Washington – The Computer & Communications Industry Association has filed comments expressing its concerns with proposed administrative rules implementing the Florida Digital Bill of Rights enacted by the state Legislature last year. The Department of Legal Affairs’ (Attorney General’s Office) open comment period is scheduled to close Friday. CCIA recommends several revisions to the current language of the proposed rules, citing constitutional and compliance concerns.
Data security is a persistent challenge for businesses amid evolving threats in the digital landscape. Subsection (2)(b) of the Digital Bill of Rights requires strict adherence to standards from the National Institute of Standards and Technology or the U.S. Department of Commerce. However, because threats vary, CCIA proposes amending the language to ensure that data security requirements are risk-based and not tied to any specific framework to allow businesses the necessary flexibility to address evolving threats effectively.
Further, current enforcement provisions of the Digital Bill of Rights lack clear guidance for businesses, especially regarding online age verification requirements. It is unclear whether consent should be obtained from teens or from their parents. Additionally, the proposed state regulations for minors younger than 13 may clash with federal law like the Children’s Online Privacy Protection Act due to excessive information gathering. CCIA suggests amending the proposed rules to exempt businesses from having to obtain parental consent for individuals older than 13 and refining parental consent requirements for users younger than 13 in order to prevent conflicts with COPPA.

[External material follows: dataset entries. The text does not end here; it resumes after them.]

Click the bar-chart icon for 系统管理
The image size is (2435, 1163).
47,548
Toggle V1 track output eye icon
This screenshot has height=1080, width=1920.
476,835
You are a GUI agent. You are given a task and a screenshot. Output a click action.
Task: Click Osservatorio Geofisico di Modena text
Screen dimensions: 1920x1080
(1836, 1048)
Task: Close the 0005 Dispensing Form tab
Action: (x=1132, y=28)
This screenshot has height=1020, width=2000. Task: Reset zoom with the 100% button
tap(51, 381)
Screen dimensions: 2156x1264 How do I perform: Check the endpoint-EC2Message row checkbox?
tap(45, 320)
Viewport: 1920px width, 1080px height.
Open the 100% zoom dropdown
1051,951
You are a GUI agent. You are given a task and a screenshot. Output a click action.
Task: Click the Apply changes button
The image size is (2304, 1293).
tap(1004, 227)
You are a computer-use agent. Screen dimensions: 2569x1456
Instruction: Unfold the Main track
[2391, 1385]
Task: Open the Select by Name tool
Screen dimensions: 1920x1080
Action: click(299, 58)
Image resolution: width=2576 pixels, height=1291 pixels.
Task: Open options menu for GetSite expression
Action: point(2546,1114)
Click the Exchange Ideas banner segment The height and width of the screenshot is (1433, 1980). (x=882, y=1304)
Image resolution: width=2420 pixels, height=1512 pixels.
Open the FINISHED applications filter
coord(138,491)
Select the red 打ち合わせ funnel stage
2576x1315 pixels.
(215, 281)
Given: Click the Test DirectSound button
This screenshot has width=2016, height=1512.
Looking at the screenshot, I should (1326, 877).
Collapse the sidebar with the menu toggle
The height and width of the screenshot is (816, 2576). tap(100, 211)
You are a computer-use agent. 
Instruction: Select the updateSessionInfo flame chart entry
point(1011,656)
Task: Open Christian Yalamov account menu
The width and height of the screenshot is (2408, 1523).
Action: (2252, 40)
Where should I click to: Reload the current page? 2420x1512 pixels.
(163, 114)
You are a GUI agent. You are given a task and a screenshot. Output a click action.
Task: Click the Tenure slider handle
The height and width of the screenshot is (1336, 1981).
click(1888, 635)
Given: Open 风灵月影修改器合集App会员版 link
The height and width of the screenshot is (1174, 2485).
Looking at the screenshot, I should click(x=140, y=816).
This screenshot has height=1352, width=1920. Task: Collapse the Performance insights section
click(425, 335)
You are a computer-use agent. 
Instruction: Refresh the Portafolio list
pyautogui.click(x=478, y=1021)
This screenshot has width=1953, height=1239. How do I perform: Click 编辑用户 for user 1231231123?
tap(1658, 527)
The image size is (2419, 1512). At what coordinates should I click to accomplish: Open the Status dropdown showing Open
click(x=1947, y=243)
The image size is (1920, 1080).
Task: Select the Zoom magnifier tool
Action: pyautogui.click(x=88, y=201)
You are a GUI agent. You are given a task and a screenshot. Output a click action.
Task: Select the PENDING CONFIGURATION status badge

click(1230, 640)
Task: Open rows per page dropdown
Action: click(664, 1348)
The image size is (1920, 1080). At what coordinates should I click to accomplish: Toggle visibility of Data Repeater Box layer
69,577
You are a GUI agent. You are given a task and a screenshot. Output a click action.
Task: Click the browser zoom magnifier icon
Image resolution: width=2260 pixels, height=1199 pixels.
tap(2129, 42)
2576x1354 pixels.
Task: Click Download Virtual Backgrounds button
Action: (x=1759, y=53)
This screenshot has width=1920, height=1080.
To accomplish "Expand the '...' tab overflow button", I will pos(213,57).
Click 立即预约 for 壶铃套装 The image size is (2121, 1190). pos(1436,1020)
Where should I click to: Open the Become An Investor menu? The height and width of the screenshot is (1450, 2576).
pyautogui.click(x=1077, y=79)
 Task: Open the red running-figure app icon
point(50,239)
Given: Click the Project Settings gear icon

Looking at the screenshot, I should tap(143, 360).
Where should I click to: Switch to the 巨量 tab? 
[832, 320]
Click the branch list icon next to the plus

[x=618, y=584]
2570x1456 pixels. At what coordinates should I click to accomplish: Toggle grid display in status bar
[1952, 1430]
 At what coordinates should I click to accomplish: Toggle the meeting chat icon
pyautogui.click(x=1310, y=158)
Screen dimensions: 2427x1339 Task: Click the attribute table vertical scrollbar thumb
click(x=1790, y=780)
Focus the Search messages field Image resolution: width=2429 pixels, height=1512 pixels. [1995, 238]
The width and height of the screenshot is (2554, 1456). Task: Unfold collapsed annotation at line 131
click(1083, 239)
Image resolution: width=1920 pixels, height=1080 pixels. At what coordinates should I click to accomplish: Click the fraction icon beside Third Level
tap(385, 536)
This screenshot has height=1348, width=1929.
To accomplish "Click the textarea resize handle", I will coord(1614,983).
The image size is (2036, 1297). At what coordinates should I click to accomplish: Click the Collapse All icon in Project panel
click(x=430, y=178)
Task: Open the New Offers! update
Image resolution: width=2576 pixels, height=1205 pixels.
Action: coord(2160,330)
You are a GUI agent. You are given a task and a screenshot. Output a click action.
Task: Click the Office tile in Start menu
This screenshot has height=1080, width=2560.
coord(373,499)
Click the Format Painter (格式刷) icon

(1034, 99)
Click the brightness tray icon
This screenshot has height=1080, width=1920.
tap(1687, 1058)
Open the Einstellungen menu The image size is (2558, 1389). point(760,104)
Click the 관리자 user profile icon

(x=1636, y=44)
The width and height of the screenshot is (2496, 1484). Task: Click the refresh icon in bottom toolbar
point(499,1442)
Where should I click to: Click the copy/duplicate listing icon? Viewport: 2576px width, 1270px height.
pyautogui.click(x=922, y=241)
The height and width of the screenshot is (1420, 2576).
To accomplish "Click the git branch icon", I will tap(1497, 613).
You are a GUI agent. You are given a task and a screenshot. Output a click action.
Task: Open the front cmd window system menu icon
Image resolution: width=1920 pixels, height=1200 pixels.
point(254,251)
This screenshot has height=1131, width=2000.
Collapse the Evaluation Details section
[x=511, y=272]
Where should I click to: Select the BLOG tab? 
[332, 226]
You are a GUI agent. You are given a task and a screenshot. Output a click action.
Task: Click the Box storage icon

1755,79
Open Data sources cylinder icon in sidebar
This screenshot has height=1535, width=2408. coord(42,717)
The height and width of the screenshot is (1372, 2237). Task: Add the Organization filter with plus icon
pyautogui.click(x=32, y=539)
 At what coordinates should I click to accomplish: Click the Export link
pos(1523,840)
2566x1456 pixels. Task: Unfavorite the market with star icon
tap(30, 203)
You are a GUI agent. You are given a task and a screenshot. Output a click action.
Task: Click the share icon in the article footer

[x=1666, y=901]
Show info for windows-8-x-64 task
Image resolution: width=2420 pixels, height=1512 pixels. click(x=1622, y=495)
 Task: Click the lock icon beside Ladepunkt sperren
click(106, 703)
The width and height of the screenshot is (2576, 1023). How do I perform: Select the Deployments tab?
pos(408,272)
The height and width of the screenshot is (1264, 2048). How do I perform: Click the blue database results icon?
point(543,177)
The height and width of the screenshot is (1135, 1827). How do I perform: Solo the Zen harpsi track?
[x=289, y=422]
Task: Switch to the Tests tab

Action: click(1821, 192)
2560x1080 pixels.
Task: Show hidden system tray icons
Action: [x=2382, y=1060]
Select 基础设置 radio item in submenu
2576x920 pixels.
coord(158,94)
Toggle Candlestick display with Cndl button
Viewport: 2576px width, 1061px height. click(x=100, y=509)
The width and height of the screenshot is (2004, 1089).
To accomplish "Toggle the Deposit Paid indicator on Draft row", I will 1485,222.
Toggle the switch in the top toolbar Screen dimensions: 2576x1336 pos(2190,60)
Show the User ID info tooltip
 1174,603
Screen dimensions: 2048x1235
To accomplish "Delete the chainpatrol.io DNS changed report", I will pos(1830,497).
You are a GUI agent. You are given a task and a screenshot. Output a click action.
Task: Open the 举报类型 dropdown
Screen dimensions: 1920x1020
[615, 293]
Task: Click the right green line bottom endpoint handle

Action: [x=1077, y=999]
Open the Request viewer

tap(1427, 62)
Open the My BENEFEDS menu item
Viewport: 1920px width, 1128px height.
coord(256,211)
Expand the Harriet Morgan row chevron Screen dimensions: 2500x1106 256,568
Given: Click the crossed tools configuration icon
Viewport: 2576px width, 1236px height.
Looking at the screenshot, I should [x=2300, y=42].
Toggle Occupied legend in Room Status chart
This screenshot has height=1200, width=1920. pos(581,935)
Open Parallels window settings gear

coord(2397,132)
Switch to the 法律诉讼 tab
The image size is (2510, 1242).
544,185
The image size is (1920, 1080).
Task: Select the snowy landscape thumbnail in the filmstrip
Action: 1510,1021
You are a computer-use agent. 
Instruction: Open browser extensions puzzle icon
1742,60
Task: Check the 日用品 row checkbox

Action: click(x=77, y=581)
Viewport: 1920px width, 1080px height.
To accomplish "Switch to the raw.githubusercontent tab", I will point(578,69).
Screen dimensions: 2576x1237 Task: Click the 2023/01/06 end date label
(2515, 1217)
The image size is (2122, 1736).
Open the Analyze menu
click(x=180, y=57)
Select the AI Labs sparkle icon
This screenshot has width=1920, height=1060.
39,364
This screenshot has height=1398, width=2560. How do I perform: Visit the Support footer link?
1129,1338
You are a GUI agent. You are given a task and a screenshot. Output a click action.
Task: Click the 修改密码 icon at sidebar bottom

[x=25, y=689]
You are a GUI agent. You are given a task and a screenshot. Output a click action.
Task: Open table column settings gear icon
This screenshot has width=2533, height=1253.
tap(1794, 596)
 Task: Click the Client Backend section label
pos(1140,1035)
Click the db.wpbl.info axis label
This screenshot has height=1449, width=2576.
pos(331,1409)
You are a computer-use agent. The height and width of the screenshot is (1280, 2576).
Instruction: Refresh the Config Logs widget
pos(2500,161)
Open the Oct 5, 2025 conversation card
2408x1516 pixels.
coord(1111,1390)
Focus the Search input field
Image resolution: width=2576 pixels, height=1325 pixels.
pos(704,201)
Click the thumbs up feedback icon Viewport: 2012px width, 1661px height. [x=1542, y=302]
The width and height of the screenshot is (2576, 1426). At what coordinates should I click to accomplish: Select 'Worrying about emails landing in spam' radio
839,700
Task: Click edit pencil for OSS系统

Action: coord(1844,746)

The following can be attributed to CCIA State Policy Director Khara Boender:
“While we strongly believe in providing children with enhanced security and privacy in their online interactions, we respectfully request modifications to the draft implementing rules for the Digital Bill of Rights to address concerns regarding data security and parental consent requirements. We urge the Department to consider amendments to better protect online privacy and security by minimizing the data collection companies would be required to obtain from internet users of all ages to show compliance.”